The monument is a Grade II a listed building designated in 1985.

==The 2010 restoration==
On 21 October 2010, the monument was rededicated after substantial restoration work. The work was done by Buckinghamshire County Council with funds raised by the Coombe Hill Monument Appeal Committee. The committee consisted of:
The Lord Lieutenant of Buckinghamshire, Sir Henry Aubrey Fletcher Bt JP (Patron);
Major General Stuart Watson CBE (Chairman);
Mark Bailey, Buckinghamshire County Council (Project Manager);
Lt Col (Retd) Ingram Murray, Honorary Secretary of the Friends of the Oxfordshire and Buckinghamshire Light Infantry;
Patricia Birchley, Elected Member, Chiltern Ridges;
Johanna Sienkiewicz, local resident, Project Researcher;
Chris Arnold, Ellesborough Parish Council;
Pam Priestley, Elected Member Wycombe District Council;
Paul Rogerson, Elected Member, Buckinghamshire County Council; and
Neil Harris, The National Trust

A new plaque corrects spelling errors in the original and adds 2 names that were previously omitted. The memorial was deep-cleaned, weathered joints were replaced, fresh gold leaf has been applied to the finial, and the county crest and bronze flags above the plaque have been restored.

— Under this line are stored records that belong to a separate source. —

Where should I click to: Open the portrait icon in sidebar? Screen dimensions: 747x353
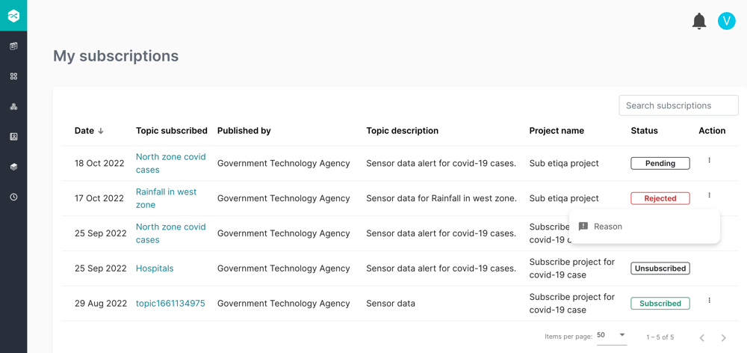pyautogui.click(x=13, y=137)
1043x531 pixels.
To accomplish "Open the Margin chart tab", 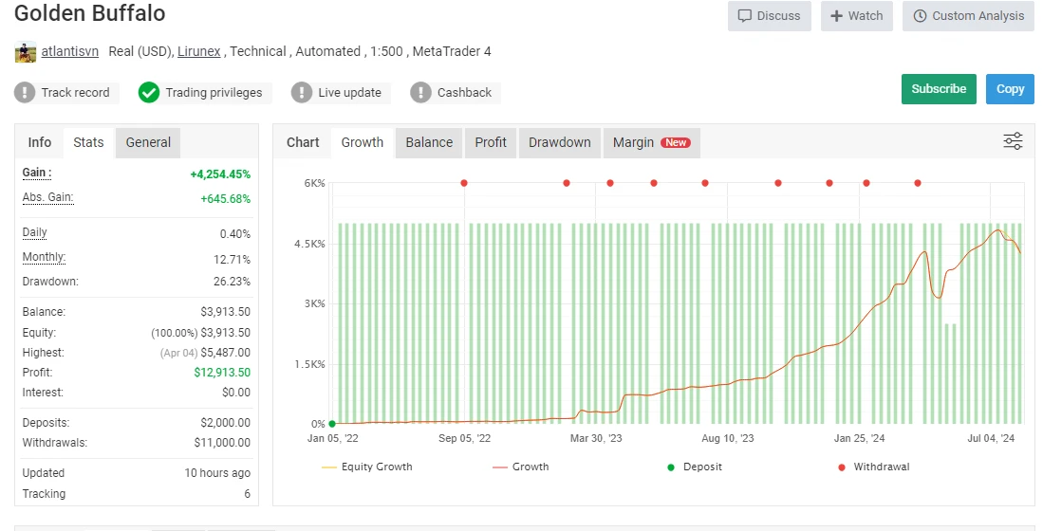I will (x=650, y=142).
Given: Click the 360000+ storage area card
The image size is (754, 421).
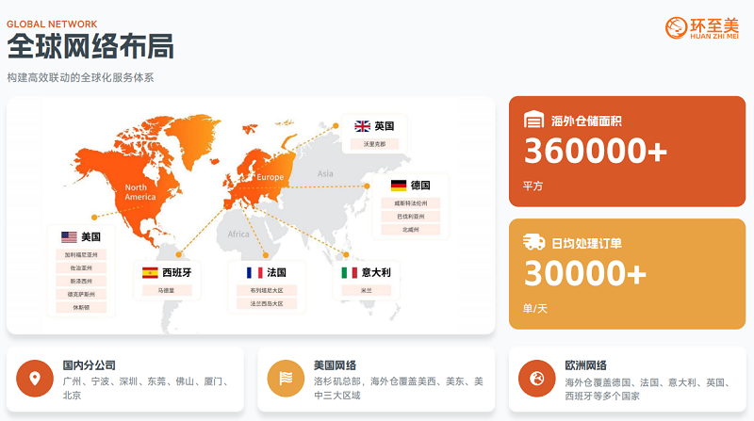Looking at the screenshot, I should coord(627,150).
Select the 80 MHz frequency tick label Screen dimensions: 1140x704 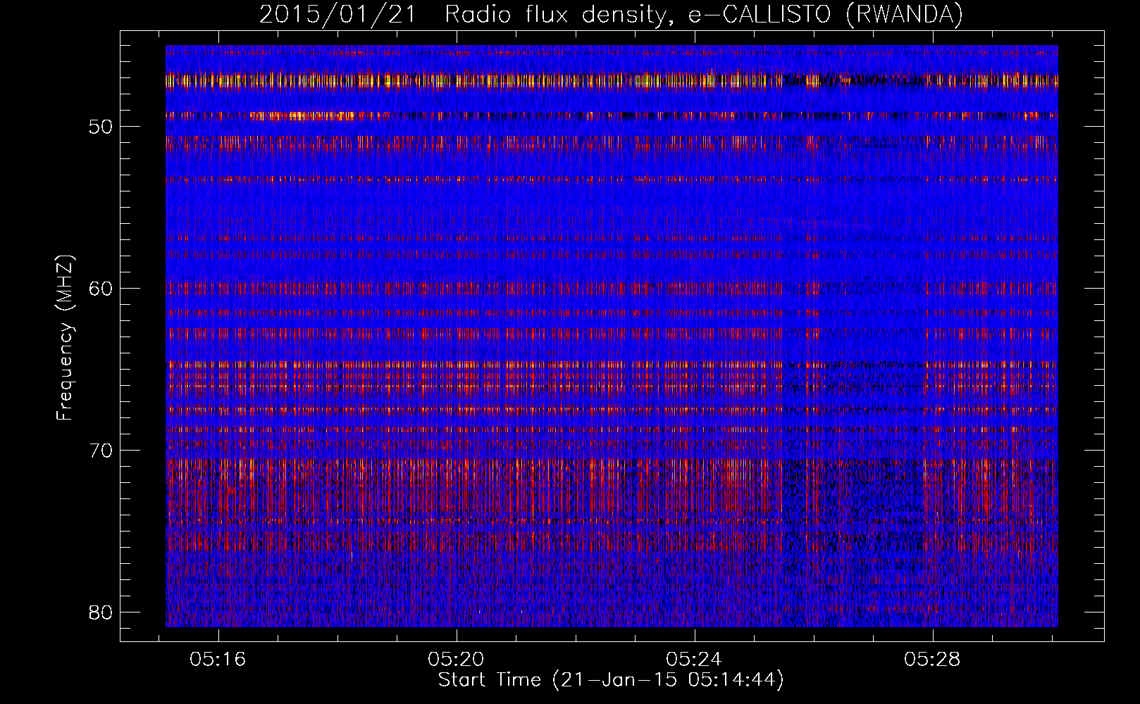pyautogui.click(x=101, y=612)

==Triangulation point and plaque==
In front of the monument was a rectangular concrete pillar that was the trig point and topped with a metal plaque donated in 1988 that pointed to true north and to the following distant features: The Cotswolds (53 mi), Brill Hill (13 mi13 miles), Waddesdon Manor (10 mi), Calvert Chimneys (15 mi), Aylesbury Church (5 mi), Mursley Water Tower (15 mi), Wingrave Church (8 mi), Leighton Buzzard (12 mi), Mentmore (9 mi), Edlesborough Church (11 mi) and Ivinghoe Beacon (9 mi).

The trig point and its toposcope were heavily damaged, bordering on being totally destroyed, by vandals in early October 2018.

==Flora and fauna==
Coombe Hill has 3 different types of land including acid heathland, chalk grassland and deciduous woodland. It is home to much interesting wildlife — including red kites, yellowhammers and firecrests. It also holds the habitat to many rare plants such as heather, orchids and the Chiltern gentian. Due to its rarity the acid moorland is a Site of Special Scientific Interest (SSSI).

==Coombe Hill Run==
A 7 km running race organised by the Vale of Aylesbury Athletic Club which includes 190 m of climbing up to the monument on Coombe Hill, the Coombe Hill Run is a rare example of a fell race in southern Britain. First held in 1973, and now held on the first Sunday in June, it attracts more than 150 runners.

==Origin of name==
The word coombe is of Brythonic origin and means "hollow".